* Requirement *
Extract the rows from the line containing "Screen dimensions: 1826x979" through the line containing "point(518,161)", copying each line verbatim and leaving the pictures out.

* Record set *
━━━━━━━━━━━━━━━━

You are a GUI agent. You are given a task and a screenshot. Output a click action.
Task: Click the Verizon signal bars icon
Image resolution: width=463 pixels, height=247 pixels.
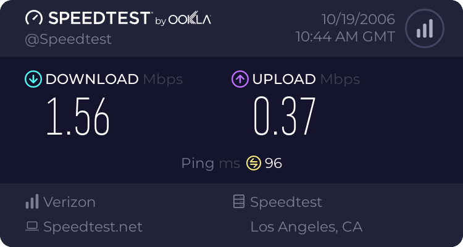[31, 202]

━━━━━━━━━━━━━━━━

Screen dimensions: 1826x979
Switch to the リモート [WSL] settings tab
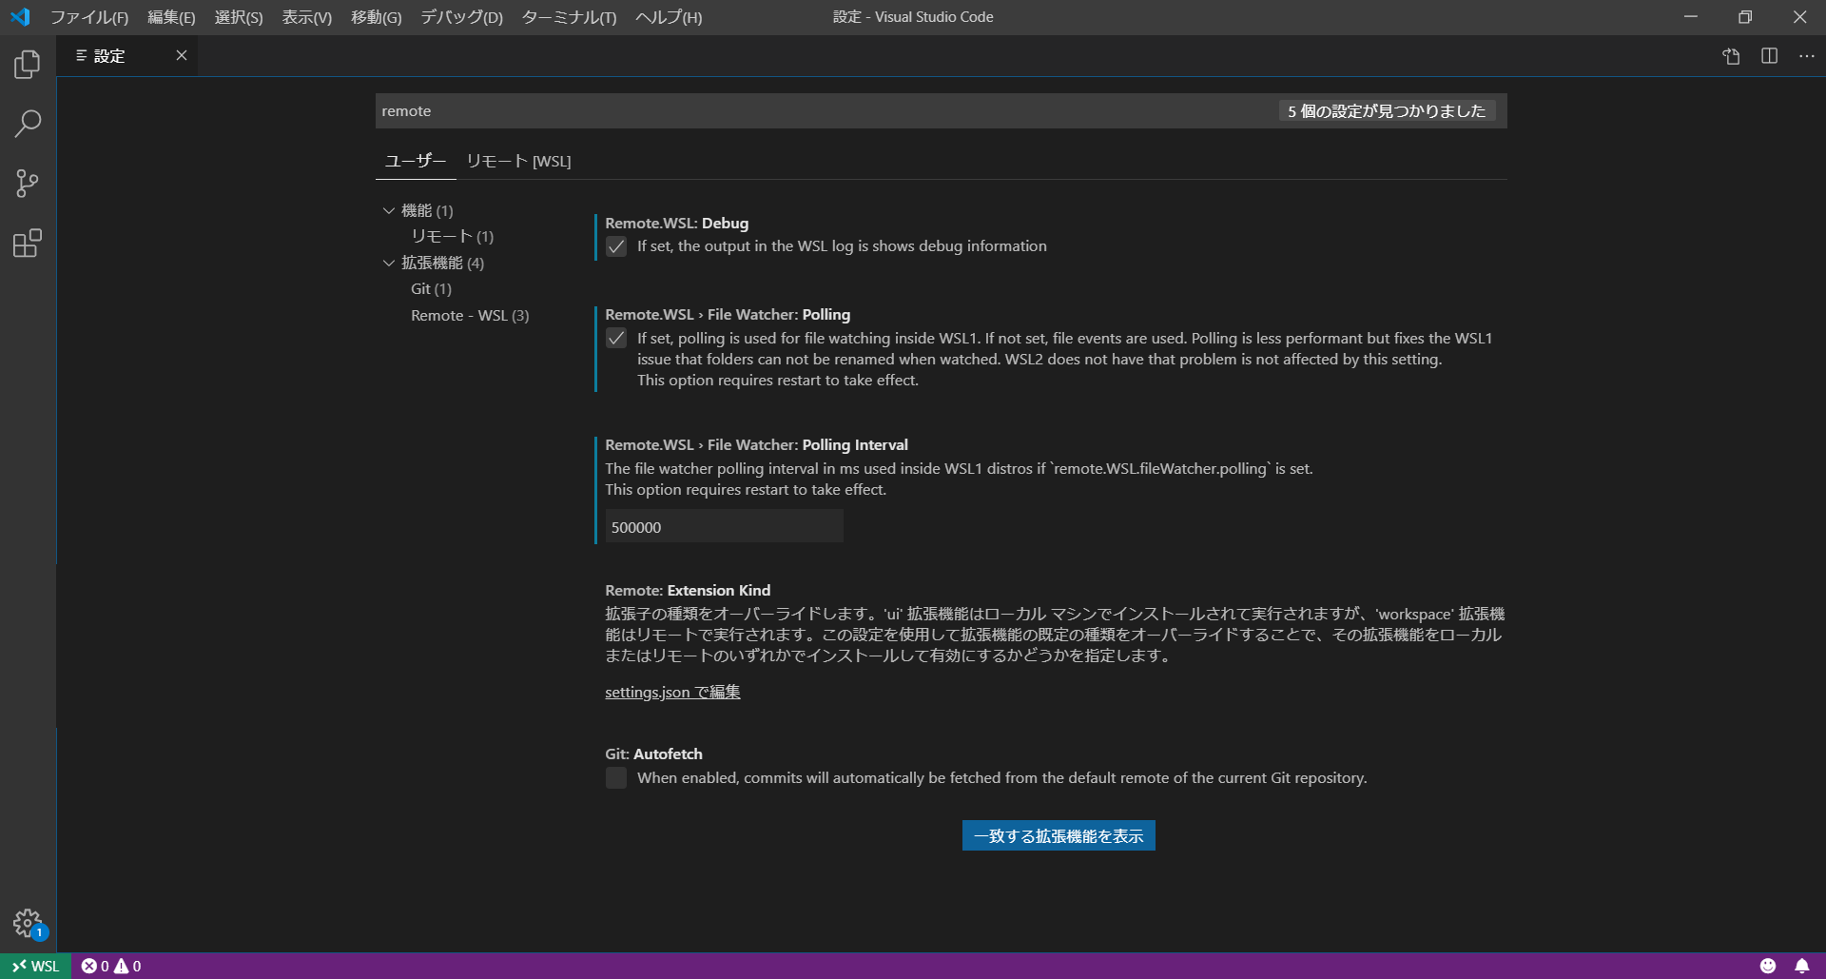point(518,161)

━━━━━━━━━━━━━━━━

* Result *
Screen dimensions: 1826x979
Switch to the リモート [WSL] settings tab
point(518,161)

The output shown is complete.